Living Like a Local: Shopping and Fika

On Monday morning, JoEllen was back on the work clock and had lots to catch up on after taking a week off to get to know Stockholm. Since JoEllen is working from home, where we live is not only our home but also her workplace. So, when she is working, I try to keep out of her hair as much as possible. Since my first day of school was not for another week and a half, I had to find a lot to do to keep myself busy.

I decided to first occupy myself with a productive trip to the grocery store. Eating out in Stockholm is quite expensive and since our “vacation” was over, it was time to start living like a local. I took a bus to our local tunnelbana (metro) stop, most of these stations have a mini grocery store in them or nearby. I was not a good grocery shopper or cook in the States and, needless to say, shopping in a new culture with a different language and food choices is even more of a challenge. I picked up the basics: cereal, milk, and salad, then after taking my time to walk through each aisle and get a feel for the options, I finally settled on cooking a few things even I couldn’t mess up too badly, sausages for lunch and pasta for dinner.

In Stockholm, it is much more practical to make frequent smaller trips to the grocery. Many people (like us) do not have cars to fill the trunks and back seats to the brim with goodies. This means that our purchases are limited to what we can carry. It is also a good idea to bring your own bag or backpack to the store. Since Sweden is extremely active in protecting the environment, plastic bags at checkout are not free and must be purchased.

After cooking lunch, I left the house to JoEllen and decided to get out into the city and shop for some new clothes on Drottninggatan (Queen’s Street). I wandered around there until I found an H&M (this didn’t take long; there is one on every corner). Navigating through a new city can become stressful after a while, so I decided to act like the locals and have a fika!
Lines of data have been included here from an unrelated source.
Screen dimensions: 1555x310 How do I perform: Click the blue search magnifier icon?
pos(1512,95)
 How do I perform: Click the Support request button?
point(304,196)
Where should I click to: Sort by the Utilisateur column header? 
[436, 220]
“What is a fika?” you may ask. Great question!

Fika is one of my favorite aspects of Swedish culture. Since the Swedes believe in slowing down and enjoying life, once or twice a day, they stop what they are doing and take a fika. This is a break that must include two things: coffee and a pastry. Fika can either be done done alone or with a companion. It is used as a quiet time to relax, reflect, catch up with someone you enjoy being around, and re-energize with some caffeine.

Fika in Gamlastan

Fika on island of Waxholm

We made friends with a coffee shop worker who gave us a free fika! Thanks, Alex!
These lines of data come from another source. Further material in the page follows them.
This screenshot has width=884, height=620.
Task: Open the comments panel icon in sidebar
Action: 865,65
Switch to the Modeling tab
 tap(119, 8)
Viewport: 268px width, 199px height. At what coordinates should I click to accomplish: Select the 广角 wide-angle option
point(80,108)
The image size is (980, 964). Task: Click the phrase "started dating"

We made friends with a coffee shop worker who gave us a free fika! Thanks, Alex!

Kanelbullar day!

Kanelbullar day!

 

The coffee here is incredible… incredible! Even the stuff you buy at the grocery or get at a gas station is better than the best coffee in America. I have also found coffee affordable, especially if you enjoy lattes or cappuccinos, which are in the same price range as a regular coffee. The pastries here are also delicious. JoEllen and I were not huge sweets eaters before moving here but that is changing quickly. We love their cakes with raspberries in them and their beloved kanelbullar (cinnamon rolls). Though Swedes regularly enjoy a small treat, they rarely seem to overindulge. Instead they pause, and truly enjoy their little moment of happiness. Taking fika (the word can be used as a verb or noun) makes Sweden the third largest coffee drinking country per capita in the world. I will do my best to help Sweden become number one (watch out, Netherlands)!